What is not at all clear is how this applies in Wales, Scotland and Northern Ireland!
English retailers told to halt coronavirus home antibody test deliveries
Public Health England says labs must not process them until it has established their accuracy
These tests are virtually useless and may be harmful if you think you have a degree of immunity when you don't.
Blue Horizon state:
100% Sensitive at detecting IgG antibodies in people who have been ill from Covid-19 at 14 days or more after their first symptoms.
99.6% Specific. This means that there were only 0.4% of people that gave blood before SARS-CoV-2 or had a respiratory illness that was caused by another virus who tested positive for IgG antibodies (false positives)
This sounds good but we need to factor in the mathematics. Approximately 265,000 people have tested positive in the UK. Assuming a UK population of 65,000,000 a test that is 99.6% specific would give 260,000 false positives. Thus, if you test positive on one of these tests there may be a 50 / 50 chance you have had COVID-19! Fifty percent accuracy is not good enough to base decisions on. It's probable there are more than 265,000 who have been infected so my calculation probably exaggerates the problem.
I'm also suspicious of the comment about 'had a respiratory illness'. It's not clear if this 99.6% specific figure is based upon a ramdon selection of people who were tested (should be) or whether they selected people who had a respiratory illness. Selecting people who were symptomatic for COVID-19 would greatly increase the apparent accuracy of the test.

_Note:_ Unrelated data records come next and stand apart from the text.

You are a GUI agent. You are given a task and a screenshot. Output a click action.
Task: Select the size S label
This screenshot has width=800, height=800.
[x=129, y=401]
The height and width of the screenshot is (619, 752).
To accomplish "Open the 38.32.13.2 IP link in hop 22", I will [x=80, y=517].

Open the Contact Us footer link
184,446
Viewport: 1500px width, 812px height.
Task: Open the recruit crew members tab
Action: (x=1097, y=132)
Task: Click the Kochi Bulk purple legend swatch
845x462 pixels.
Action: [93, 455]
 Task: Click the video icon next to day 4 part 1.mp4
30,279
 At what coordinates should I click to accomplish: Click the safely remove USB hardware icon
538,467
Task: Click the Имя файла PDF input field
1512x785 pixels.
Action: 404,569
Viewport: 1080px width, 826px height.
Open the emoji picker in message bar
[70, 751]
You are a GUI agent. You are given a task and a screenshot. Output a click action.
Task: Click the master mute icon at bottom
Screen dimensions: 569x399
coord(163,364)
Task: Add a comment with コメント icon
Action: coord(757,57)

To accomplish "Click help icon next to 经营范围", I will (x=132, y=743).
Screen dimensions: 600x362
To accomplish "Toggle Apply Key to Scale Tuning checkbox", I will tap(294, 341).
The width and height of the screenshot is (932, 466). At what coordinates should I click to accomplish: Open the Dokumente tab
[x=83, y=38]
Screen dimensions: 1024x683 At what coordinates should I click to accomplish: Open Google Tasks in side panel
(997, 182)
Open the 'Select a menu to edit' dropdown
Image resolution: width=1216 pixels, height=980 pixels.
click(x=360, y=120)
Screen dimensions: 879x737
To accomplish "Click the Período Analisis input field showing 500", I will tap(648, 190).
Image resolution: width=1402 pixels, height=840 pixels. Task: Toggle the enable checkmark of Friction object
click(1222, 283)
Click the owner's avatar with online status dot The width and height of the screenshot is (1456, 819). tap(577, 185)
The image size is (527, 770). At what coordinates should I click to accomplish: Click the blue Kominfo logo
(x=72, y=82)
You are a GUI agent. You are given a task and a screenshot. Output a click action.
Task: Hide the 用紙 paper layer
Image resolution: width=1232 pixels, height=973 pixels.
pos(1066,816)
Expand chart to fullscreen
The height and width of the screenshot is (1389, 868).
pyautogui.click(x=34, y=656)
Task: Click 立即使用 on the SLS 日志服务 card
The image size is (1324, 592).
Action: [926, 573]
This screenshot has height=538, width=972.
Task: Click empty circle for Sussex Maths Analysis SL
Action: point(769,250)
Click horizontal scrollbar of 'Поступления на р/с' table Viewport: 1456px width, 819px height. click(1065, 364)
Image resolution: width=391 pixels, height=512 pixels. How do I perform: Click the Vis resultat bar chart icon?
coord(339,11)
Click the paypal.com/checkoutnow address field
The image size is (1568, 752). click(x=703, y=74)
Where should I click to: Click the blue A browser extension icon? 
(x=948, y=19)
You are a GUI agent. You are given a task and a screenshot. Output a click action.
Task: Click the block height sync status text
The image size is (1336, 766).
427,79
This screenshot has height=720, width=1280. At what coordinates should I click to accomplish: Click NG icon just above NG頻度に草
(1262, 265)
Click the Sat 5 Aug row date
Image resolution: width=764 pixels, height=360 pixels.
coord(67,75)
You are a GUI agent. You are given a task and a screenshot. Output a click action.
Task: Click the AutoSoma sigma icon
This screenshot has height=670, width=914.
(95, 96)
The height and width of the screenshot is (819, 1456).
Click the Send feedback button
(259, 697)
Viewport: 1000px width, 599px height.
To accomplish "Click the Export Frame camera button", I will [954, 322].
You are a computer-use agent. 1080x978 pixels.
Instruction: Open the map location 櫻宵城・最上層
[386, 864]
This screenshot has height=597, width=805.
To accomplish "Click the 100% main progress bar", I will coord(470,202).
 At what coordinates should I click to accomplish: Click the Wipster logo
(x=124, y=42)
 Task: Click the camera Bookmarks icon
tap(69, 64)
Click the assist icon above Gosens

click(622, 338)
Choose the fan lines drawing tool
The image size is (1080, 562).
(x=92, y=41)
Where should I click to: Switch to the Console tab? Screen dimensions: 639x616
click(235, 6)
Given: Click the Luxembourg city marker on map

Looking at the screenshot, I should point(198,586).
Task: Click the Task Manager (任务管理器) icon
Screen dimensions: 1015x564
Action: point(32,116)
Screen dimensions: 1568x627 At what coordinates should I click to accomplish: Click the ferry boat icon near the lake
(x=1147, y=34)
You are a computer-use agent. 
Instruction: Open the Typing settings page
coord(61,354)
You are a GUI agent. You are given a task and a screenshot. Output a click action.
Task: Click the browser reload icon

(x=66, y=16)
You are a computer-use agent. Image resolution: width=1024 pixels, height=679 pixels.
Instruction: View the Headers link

Once one looks at the figures in detail it becomes clear how difficult a task the government / NHS has in finding good tests.
Well, apparently in the Netherlands that found that stored blood from years before this virus was supposed to exist could test positive for antibodies. This suggests that a) the test cannot tell the different between antibodies for different coronaviruses (or apparently strep or hepatis) b) the alleged new virus isn't new c) the tests are not accurate. d) None of the above. But on the other hand, the tests for active infection can test positive on a goat, a piece of fruit and some motor oil and the NHS is quite happy to use those, so who knows? Perhaps home test interfere with their Stazi-style track and trace programme
Very concerning - as testing positive could mean the common cold anti-bodies. Another two weeks under house arrest whilst more plans are made to curtail our freedoms.
Of course DC has to stay - he's in the middle of some very important modelling in the dark wings - and will be organising the new order. Also the Global Vaccine Conference - GAVI - is taking place soon - virtually. - but hosted by UK.. Ferguson is Acting director of VIMC - Vaccine Impact Midelling Consortium.
If they do not have a full proof test - why is it starting today - the TAT - Track and Trace ??
The NHS has resisted pressure to use antibody tests until they have found an accurate one. This has put enormous pressure on everyone involved but to their credit they have resisted. Vaccines have varying effectiveness, polio is fantastic whilst influenza vaccines save thousands of lives in spite of moderate effectiveness.
The cruical point is when infection rates are very low as in COVID-19 an antibody test needs to be 100% specific in order to avoid many false positives.
If I remember that is what was reported. I guess it comes down to how many decimal places. There comes a point when the test is sufficiently accurate to be useful, my point is the over the counter tests are not.